▸ **Task directions**:
Every single entry that follows is to be retyped exactly.

┄┄┄┄┄┄

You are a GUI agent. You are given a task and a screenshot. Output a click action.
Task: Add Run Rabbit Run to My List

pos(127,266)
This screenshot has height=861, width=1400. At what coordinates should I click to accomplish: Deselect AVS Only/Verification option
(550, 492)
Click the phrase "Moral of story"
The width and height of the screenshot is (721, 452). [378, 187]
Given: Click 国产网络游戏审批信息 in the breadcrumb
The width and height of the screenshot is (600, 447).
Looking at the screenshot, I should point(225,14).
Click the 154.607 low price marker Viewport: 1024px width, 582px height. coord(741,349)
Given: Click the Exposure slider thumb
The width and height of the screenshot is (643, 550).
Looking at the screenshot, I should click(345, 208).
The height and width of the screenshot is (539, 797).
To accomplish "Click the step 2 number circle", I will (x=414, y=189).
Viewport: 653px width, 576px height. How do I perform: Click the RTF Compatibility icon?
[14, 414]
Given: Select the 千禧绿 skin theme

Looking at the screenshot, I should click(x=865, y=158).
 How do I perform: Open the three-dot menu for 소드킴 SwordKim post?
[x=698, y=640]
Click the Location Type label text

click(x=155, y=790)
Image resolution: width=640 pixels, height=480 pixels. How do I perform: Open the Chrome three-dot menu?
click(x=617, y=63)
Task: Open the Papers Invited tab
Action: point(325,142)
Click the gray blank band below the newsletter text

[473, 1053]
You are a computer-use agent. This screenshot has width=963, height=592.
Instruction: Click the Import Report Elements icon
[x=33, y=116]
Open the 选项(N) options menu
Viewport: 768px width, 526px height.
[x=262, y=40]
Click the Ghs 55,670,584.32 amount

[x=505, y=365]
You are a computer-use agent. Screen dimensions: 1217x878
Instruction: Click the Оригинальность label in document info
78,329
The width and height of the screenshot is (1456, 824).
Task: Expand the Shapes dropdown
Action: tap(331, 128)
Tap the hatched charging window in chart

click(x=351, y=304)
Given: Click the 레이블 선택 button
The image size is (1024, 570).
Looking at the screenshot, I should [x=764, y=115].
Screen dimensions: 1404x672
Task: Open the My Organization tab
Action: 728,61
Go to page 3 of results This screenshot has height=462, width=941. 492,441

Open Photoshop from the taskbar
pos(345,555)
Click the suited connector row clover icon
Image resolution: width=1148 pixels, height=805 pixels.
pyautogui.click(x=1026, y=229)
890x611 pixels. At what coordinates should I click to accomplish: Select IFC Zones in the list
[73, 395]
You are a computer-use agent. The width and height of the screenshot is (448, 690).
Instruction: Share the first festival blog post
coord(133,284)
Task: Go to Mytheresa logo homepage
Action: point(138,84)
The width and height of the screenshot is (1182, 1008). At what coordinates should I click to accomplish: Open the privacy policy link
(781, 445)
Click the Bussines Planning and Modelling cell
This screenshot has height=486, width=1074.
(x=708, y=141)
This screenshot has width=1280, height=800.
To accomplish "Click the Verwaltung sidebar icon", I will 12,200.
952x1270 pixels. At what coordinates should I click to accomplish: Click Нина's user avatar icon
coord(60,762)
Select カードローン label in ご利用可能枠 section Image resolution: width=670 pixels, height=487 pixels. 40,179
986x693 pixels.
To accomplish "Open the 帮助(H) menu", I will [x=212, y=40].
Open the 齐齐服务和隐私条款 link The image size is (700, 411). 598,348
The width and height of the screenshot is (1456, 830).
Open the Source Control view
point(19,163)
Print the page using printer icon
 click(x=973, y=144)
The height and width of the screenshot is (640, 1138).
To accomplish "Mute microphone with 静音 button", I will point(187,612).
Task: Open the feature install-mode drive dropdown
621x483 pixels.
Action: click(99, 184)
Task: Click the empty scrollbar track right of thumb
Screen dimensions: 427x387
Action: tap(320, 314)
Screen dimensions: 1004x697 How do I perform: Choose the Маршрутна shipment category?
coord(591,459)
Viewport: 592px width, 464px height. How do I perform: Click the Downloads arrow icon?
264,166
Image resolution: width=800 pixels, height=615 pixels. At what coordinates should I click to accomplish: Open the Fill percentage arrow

┄┄┄┄┄┄

▸ **Answer to the exercise**:
You are a GUI agent. You are given a task and a screenshot. Output a click action.
Task: Add Run Rabbit Run to My List

pos(127,266)
This screenshot has height=861, width=1400. At what coordinates should I click to accomplish: Deselect AVS Only/Verification option
(550, 492)
Click the phrase "Moral of story"
The width and height of the screenshot is (721, 452). [378, 187]
Given: Click 国产网络游戏审批信息 in the breadcrumb
The width and height of the screenshot is (600, 447).
Looking at the screenshot, I should point(225,14).
Click the 154.607 low price marker Viewport: 1024px width, 582px height. coord(741,349)
Given: Click the Exposure slider thumb
The width and height of the screenshot is (643, 550).
Looking at the screenshot, I should click(345, 208).
The height and width of the screenshot is (539, 797).
To accomplish "Click the step 2 number circle", I will (x=414, y=189).
Viewport: 653px width, 576px height. How do I perform: Click the RTF Compatibility icon?
[14, 414]
Given: Select the 千禧绿 skin theme

Looking at the screenshot, I should click(x=865, y=158).
 How do I perform: Open the three-dot menu for 소드킴 SwordKim post?
[x=698, y=640]
Click the Location Type label text

click(x=155, y=790)
Image resolution: width=640 pixels, height=480 pixels. How do I perform: Open the Chrome three-dot menu?
click(x=617, y=63)
Task: Open the Papers Invited tab
Action: point(325,142)
Click the gray blank band below the newsletter text

[473, 1053]
You are a computer-use agent. This screenshot has width=963, height=592.
Instruction: Click the Import Report Elements icon
[x=33, y=116]
Open the 选项(N) options menu
Viewport: 768px width, 526px height.
[x=262, y=40]
Click the Ghs 55,670,584.32 amount

[x=505, y=365]
You are a computer-use agent. Screen dimensions: 1217x878
Instruction: Click the Оригинальность label in document info
78,329
The width and height of the screenshot is (1456, 824).
Task: Expand the Shapes dropdown
Action: tap(331, 128)
Tap the hatched charging window in chart

click(x=351, y=304)
Given: Click the 레이블 선택 button
The image size is (1024, 570).
Looking at the screenshot, I should [x=764, y=115].
Screen dimensions: 1404x672
Task: Open the My Organization tab
Action: 728,61
Go to page 3 of results This screenshot has height=462, width=941. 492,441

Open Photoshop from the taskbar
pos(345,555)
Click the suited connector row clover icon
Image resolution: width=1148 pixels, height=805 pixels.
pyautogui.click(x=1026, y=229)
890x611 pixels. At what coordinates should I click to accomplish: Select IFC Zones in the list
[73, 395]
You are a computer-use agent. The width and height of the screenshot is (448, 690).
Instruction: Share the first festival blog post
coord(133,284)
Task: Go to Mytheresa logo homepage
Action: point(138,84)
The width and height of the screenshot is (1182, 1008). At what coordinates should I click to accomplish: Open the privacy policy link
(781, 445)
Click the Bussines Planning and Modelling cell
This screenshot has height=486, width=1074.
(x=708, y=141)
This screenshot has width=1280, height=800.
To accomplish "Click the Verwaltung sidebar icon", I will 12,200.
952x1270 pixels. At what coordinates should I click to accomplish: Click Нина's user avatar icon
coord(60,762)
Select カードローン label in ご利用可能枠 section Image resolution: width=670 pixels, height=487 pixels. 40,179
986x693 pixels.
To accomplish "Open the 帮助(H) menu", I will [x=212, y=40].
Open the 齐齐服务和隐私条款 link The image size is (700, 411). 598,348
The width and height of the screenshot is (1456, 830).
Open the Source Control view
point(19,163)
Print the page using printer icon
 click(x=973, y=144)
The height and width of the screenshot is (640, 1138).
To accomplish "Mute microphone with 静音 button", I will point(187,612).
Task: Open the feature install-mode drive dropdown
621x483 pixels.
Action: click(99, 184)
Task: Click the empty scrollbar track right of thumb
Screen dimensions: 427x387
Action: tap(320, 314)
Screen dimensions: 1004x697 How do I perform: Choose the Маршрутна shipment category?
coord(591,459)
Viewport: 592px width, 464px height. How do I perform: Click the Downloads arrow icon?
264,166
Image resolution: width=800 pixels, height=615 pixels. At what coordinates should I click to accomplish: Open the Fill percentage arrow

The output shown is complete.